» **Collected data entries**:
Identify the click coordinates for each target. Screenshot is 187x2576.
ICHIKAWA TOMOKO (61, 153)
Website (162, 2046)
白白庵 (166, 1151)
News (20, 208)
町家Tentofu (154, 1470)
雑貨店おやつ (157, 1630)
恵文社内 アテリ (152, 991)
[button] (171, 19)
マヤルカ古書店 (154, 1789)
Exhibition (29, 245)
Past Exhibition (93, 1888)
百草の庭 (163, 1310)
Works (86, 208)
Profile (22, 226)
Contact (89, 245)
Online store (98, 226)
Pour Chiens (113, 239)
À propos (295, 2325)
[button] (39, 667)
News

» **WHAT THE TASK REQUIRES**: The response should be an exact copy of all the records above.

» **EXERCISE SOLUTION**:
Identify the click coordinates for each target. Screenshot is 187x2576.
ICHIKAWA TOMOKO (61, 153)
Website (162, 2046)
白白庵 (166, 1151)
News (20, 208)
町家Tentofu (154, 1470)
雑貨店おやつ (157, 1630)
恵文社内 アテリ (152, 991)
[button] (171, 19)
マヤルカ古書店 (154, 1789)
Exhibition (29, 245)
Past Exhibition (93, 1888)
百草の庭 (163, 1310)
Works (86, 208)
Profile (22, 226)
Contact (89, 245)
Online store (98, 226)
Pour Chiens (113, 239)
À propos (295, 2325)
[button] (39, 667)
News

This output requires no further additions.